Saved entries

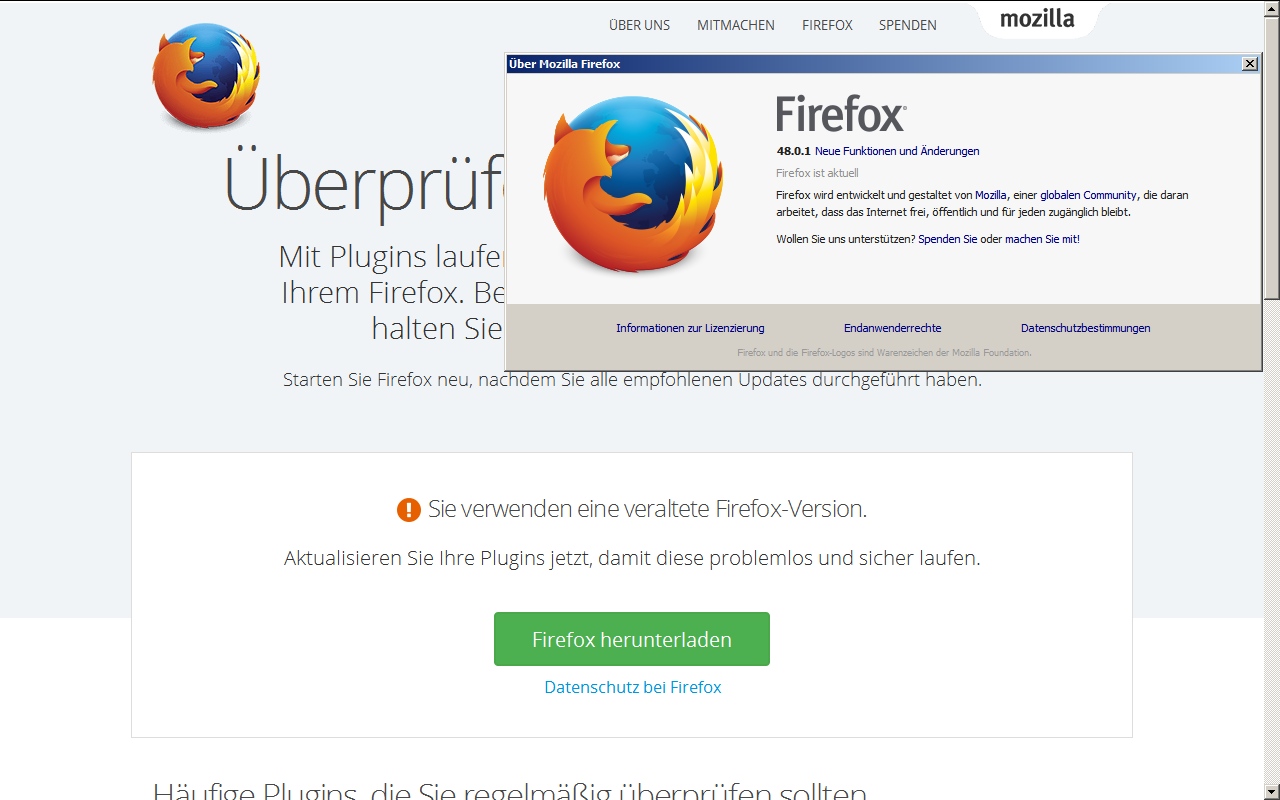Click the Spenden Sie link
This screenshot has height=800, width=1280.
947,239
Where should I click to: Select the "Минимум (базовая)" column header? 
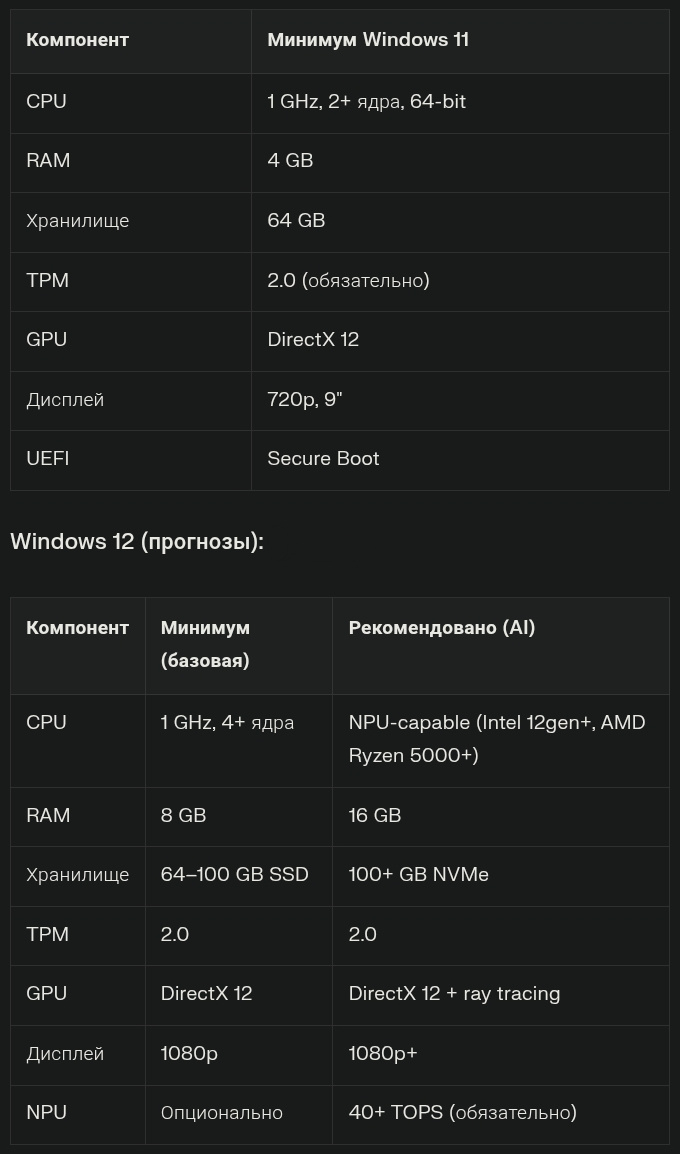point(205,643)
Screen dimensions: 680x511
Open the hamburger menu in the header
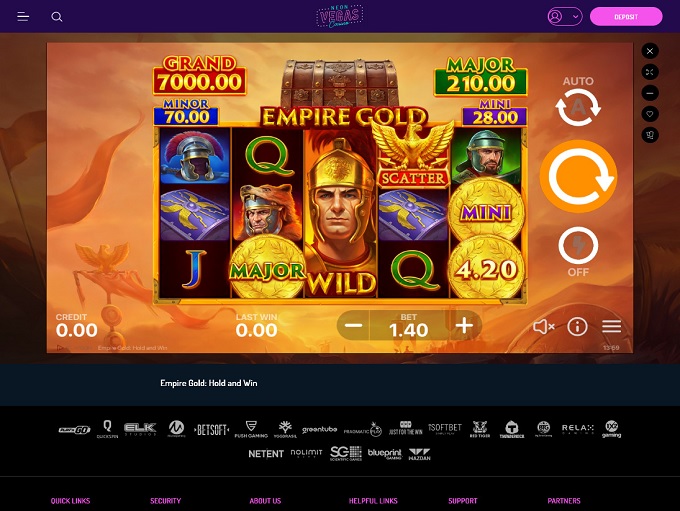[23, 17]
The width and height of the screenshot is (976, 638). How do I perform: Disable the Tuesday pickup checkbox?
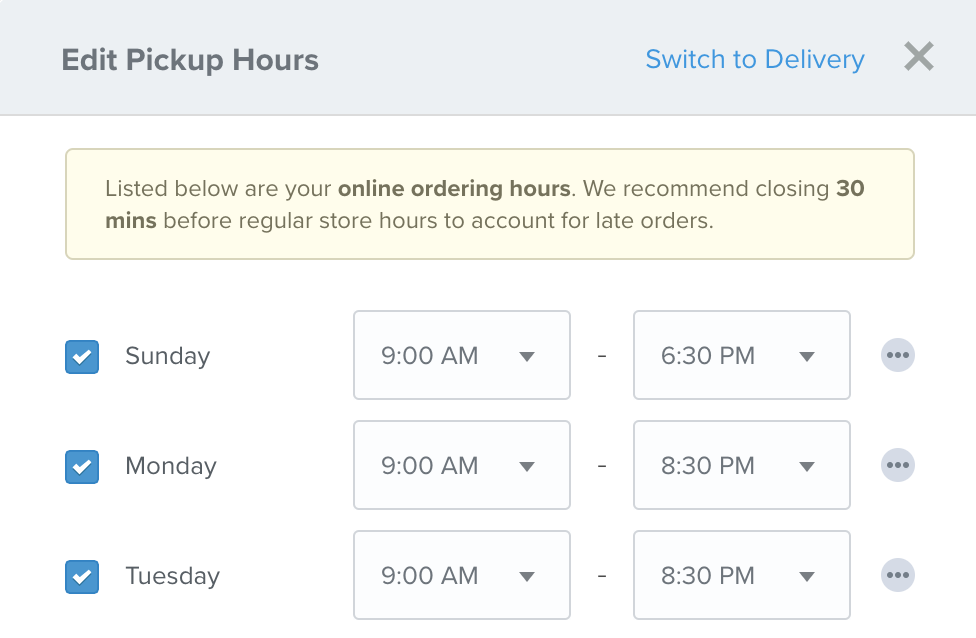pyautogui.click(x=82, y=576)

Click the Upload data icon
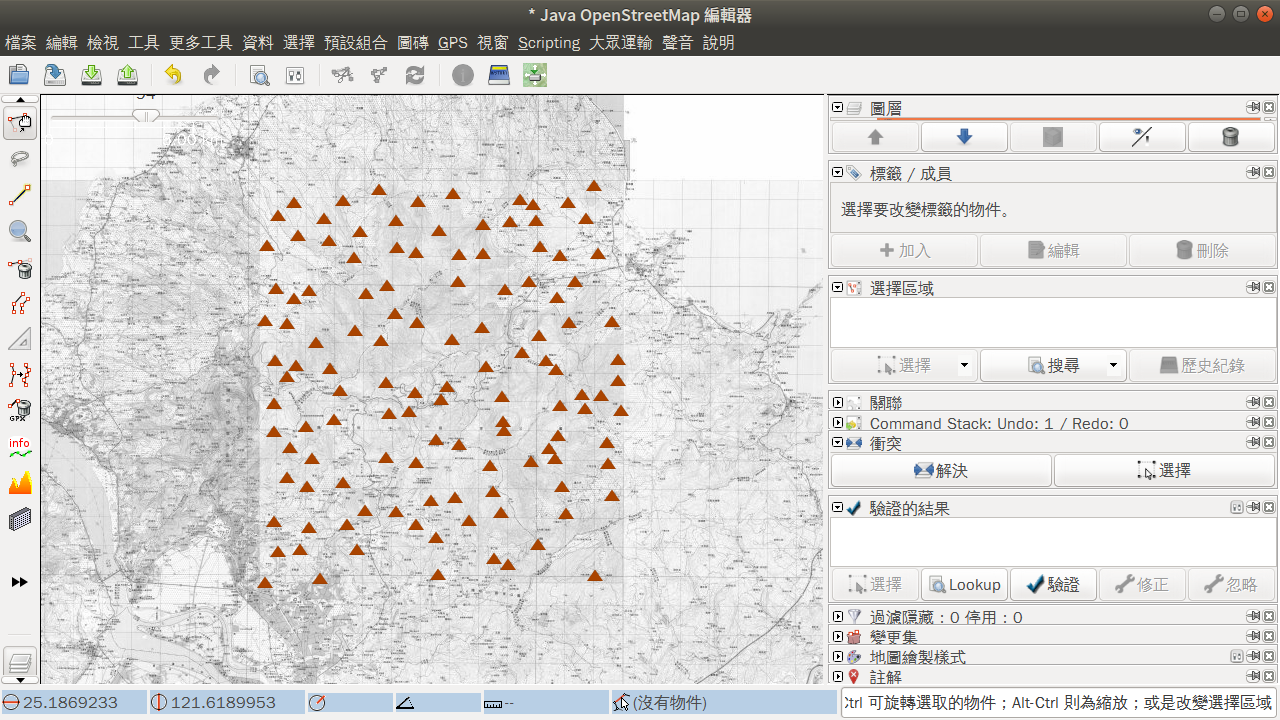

* TASK PROMPT: Starting at the line that holds "The width and", retype every line through the end of the data, both ends included. Pictures stay out of the copy.

* EXERCISE ANSWER:
The width and height of the screenshot is (976, 638). How do I perform: Disable the Tuesday pickup checkbox?
pyautogui.click(x=82, y=576)

Click the Upload data icon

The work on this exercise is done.